That’s a wrap…
“We are not makers of history, we are made by history.” – Martin Luther King, Jr.
Just some quick fun facts as we wrap up Neurodiagnostics Week:
- 1924 – Calvin Coolidge was elected President, Jimmy Carter was born, the first Macy’s Day Parade was held…and Hans Berger, a German Psychiatrist inserted silver wires under his subject’s scalp (mostly used his children) and invented the EEG recording. He called it an Elektrenkephalogramm and first described the alpha rhythm showing how it suppresses when we open our eyes.
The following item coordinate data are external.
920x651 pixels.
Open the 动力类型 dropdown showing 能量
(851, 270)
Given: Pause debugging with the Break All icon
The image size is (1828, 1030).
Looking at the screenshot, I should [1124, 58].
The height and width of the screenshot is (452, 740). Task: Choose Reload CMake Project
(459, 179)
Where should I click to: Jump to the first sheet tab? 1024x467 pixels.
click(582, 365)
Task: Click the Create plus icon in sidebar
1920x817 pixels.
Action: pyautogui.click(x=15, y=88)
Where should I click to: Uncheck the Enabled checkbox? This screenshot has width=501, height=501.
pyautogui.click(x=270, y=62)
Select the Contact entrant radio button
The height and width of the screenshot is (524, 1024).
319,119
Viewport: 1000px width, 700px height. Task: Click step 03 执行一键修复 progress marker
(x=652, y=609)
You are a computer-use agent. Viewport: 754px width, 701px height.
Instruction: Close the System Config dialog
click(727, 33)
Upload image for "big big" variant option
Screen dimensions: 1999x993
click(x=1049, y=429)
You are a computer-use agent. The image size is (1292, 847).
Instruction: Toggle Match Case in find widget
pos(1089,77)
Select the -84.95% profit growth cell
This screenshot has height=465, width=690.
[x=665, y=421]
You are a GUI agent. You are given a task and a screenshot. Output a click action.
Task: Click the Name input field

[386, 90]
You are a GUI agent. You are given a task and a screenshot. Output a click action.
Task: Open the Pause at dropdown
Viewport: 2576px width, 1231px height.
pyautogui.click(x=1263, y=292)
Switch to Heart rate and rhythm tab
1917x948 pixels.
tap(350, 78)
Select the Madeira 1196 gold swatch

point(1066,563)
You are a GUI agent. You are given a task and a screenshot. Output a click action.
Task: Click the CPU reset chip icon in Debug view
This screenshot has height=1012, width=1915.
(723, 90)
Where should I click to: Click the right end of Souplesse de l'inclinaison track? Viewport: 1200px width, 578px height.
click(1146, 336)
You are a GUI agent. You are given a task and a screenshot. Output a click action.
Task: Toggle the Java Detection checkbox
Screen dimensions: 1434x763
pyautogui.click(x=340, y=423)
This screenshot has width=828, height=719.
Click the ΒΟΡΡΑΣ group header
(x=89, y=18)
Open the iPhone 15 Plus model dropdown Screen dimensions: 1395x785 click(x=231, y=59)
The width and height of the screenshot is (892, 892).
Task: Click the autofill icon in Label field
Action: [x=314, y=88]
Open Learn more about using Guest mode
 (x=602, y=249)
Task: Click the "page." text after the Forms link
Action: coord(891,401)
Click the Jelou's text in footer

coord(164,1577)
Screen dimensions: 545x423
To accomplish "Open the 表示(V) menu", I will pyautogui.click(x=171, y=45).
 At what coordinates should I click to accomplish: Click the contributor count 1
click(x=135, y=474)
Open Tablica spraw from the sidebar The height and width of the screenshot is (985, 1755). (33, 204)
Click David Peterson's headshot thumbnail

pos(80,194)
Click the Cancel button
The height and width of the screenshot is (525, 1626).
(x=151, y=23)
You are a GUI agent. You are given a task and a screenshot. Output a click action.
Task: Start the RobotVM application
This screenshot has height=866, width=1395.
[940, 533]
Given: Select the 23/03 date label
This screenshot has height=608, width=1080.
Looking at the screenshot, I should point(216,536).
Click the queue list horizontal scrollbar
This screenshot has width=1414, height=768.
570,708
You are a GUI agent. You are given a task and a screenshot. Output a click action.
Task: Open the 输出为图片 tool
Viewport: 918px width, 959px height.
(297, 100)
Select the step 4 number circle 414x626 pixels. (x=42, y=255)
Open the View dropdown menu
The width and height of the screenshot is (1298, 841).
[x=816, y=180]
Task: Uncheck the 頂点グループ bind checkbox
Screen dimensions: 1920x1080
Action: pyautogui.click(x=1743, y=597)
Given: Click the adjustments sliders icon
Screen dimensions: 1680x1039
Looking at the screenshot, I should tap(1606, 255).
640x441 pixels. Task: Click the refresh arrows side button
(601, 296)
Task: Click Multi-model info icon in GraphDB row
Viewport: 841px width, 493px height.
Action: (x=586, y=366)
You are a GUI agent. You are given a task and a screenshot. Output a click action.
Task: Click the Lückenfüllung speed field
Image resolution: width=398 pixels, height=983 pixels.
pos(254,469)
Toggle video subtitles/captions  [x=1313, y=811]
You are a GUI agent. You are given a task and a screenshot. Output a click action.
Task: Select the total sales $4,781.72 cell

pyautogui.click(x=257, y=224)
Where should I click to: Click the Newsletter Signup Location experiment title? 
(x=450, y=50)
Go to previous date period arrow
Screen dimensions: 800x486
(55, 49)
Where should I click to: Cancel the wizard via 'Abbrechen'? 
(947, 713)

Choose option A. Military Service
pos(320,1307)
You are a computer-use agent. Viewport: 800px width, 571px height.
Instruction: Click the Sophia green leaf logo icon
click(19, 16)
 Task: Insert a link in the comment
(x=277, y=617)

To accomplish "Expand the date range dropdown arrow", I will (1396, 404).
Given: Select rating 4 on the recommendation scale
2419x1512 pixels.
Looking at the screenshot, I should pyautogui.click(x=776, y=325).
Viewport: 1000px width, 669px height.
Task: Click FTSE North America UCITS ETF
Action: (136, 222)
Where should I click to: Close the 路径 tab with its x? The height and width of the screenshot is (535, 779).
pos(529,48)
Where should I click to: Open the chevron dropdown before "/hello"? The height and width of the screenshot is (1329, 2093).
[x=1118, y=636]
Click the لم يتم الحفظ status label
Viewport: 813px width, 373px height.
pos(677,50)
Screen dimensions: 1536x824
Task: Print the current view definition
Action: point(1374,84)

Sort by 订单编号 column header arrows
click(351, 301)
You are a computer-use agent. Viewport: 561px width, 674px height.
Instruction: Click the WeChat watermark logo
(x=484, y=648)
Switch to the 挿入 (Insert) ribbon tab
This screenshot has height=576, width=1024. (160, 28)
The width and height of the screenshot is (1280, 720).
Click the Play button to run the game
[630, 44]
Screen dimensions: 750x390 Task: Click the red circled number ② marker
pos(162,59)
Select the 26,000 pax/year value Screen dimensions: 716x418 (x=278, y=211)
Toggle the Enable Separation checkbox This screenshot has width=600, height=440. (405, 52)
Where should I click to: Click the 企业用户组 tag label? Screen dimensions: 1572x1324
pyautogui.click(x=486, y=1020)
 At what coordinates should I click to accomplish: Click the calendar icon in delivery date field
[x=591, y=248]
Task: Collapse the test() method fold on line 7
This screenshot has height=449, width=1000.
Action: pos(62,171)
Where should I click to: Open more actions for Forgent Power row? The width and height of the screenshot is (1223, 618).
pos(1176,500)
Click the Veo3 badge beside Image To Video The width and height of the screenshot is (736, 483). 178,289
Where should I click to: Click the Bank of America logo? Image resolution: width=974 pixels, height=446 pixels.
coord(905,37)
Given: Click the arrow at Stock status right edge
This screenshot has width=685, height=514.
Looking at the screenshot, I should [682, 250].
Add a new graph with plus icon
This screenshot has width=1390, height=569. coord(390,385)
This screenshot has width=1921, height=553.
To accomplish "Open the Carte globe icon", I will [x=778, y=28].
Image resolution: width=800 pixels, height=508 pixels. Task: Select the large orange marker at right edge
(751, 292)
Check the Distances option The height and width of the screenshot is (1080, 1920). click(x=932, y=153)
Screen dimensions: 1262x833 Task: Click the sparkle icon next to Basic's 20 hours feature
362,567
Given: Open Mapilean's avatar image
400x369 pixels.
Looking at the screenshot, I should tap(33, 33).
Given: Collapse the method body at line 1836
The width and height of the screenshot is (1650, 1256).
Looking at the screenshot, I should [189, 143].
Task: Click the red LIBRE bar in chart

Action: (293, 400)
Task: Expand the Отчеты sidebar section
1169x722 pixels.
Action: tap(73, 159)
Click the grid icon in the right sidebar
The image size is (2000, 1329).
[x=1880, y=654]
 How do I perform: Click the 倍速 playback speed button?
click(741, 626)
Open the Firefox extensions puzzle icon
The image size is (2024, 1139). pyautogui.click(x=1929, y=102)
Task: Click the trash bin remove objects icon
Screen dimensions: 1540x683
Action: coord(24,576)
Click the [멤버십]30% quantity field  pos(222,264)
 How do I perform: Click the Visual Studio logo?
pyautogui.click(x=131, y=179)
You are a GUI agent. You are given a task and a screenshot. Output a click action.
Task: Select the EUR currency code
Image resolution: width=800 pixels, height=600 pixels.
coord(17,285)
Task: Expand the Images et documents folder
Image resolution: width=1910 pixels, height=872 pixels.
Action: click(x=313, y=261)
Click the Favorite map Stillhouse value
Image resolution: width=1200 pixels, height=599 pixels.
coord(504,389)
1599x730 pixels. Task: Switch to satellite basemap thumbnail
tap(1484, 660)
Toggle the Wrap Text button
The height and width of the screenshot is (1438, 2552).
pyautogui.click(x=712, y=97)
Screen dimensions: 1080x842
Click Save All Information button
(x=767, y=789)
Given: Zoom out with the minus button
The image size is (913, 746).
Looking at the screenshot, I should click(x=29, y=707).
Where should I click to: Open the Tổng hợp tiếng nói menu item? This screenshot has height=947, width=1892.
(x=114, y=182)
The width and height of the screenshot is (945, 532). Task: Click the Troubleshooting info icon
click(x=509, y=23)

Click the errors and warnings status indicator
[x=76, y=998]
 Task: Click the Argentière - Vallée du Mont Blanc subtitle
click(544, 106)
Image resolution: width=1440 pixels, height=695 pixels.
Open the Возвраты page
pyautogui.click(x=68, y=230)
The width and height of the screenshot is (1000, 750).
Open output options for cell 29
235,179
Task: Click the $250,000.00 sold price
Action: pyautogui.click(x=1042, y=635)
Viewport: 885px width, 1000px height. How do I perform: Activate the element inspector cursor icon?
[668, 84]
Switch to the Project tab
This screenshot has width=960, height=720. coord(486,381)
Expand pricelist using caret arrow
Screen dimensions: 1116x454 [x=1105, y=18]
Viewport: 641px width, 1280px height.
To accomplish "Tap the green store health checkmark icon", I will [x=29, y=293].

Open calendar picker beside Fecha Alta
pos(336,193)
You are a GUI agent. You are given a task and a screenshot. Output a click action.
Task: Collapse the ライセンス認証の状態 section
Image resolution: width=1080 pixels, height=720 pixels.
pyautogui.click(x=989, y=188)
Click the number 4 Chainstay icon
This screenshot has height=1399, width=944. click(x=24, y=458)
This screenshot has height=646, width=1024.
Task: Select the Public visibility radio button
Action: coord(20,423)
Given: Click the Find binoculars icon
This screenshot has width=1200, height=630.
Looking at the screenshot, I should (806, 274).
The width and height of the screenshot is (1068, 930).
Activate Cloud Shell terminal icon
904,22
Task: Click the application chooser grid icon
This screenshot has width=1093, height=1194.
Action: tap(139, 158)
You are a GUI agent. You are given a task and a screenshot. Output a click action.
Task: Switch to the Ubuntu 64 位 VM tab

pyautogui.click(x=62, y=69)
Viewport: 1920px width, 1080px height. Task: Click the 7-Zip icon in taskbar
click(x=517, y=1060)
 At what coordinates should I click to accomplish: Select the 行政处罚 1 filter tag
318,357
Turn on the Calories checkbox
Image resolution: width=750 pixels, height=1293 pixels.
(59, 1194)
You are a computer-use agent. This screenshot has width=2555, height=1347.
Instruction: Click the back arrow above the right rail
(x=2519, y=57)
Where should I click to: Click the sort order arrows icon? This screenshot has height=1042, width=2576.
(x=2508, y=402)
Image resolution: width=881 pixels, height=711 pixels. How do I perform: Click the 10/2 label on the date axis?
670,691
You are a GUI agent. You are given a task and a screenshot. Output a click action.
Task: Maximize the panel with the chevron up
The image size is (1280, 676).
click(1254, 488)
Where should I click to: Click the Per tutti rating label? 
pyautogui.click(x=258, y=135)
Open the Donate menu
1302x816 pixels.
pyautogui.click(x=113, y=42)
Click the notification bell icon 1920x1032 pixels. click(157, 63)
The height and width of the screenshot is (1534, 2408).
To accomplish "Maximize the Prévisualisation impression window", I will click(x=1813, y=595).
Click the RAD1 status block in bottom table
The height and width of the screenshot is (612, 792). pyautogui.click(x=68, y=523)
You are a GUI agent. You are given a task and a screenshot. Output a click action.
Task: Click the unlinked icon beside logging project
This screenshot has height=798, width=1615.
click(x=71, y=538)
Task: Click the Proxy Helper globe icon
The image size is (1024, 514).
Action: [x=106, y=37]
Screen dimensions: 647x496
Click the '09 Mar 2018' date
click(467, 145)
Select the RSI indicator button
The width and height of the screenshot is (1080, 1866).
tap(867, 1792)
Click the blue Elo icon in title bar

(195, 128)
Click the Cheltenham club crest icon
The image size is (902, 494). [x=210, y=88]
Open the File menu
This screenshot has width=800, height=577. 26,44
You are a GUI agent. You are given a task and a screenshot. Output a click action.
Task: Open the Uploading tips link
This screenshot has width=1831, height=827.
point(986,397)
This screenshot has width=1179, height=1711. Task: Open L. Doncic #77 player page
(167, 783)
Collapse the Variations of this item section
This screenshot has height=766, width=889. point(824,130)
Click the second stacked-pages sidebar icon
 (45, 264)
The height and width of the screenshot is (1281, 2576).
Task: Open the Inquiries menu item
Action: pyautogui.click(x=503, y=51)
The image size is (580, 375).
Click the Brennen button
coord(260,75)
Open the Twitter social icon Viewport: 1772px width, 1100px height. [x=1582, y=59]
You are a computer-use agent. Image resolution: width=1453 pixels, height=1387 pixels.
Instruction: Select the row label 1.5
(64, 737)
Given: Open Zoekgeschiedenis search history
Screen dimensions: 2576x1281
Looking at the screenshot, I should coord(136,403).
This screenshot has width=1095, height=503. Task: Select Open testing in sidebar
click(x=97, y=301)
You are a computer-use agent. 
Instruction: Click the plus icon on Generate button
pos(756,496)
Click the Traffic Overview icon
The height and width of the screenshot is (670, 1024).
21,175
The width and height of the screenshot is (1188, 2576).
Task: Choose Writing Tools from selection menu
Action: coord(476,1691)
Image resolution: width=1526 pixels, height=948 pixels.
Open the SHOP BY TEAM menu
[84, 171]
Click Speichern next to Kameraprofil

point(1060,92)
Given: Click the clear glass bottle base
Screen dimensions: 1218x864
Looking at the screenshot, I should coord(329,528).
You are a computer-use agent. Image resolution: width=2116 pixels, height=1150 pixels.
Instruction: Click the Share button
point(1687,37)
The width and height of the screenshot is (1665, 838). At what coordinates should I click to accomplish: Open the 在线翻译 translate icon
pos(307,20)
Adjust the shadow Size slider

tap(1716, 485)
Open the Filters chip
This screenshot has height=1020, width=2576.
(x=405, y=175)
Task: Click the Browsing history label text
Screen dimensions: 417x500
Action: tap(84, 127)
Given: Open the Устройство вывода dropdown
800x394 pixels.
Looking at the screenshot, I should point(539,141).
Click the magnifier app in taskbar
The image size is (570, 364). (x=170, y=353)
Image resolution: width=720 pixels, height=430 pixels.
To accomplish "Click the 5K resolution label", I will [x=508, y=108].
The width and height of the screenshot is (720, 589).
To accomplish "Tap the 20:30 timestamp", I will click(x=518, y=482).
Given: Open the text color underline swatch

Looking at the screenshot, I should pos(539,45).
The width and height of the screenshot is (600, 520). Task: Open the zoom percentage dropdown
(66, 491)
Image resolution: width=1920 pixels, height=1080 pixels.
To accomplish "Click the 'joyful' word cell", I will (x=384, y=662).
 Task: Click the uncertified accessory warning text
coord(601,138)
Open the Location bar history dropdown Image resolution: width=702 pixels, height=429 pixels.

- 1934 – It’s real breakthrough into the clinical world when 2 patients with Absence seizures were studied at Harvard and because their seizures didn’t introduce movement artifact in the recording a clear 3Hz Spike and Wave complex was seen.
- 1937 – the first hospital based EEG lab was started with a 2 channel EEG machine at Massachusetts General Hospital in Boston.
- 1963 – the first EEG registration exam is administered for technicians. There are currently 7501 technologists in the world at the time of this writing that have passed the test. (Lol…my number is 2474 : )
- Although EEG is the most common test in Neurodiagnostics, the field also includes inter-operative monitoring, long-term monitoring, polysomograms, evoked potentials, and nerve conduction studies.
Pretty amazing how this test has evolved and how we can now conduct them in the comfort of patient’s own homes. Remembering how far we have come is inspiring for what is ahead.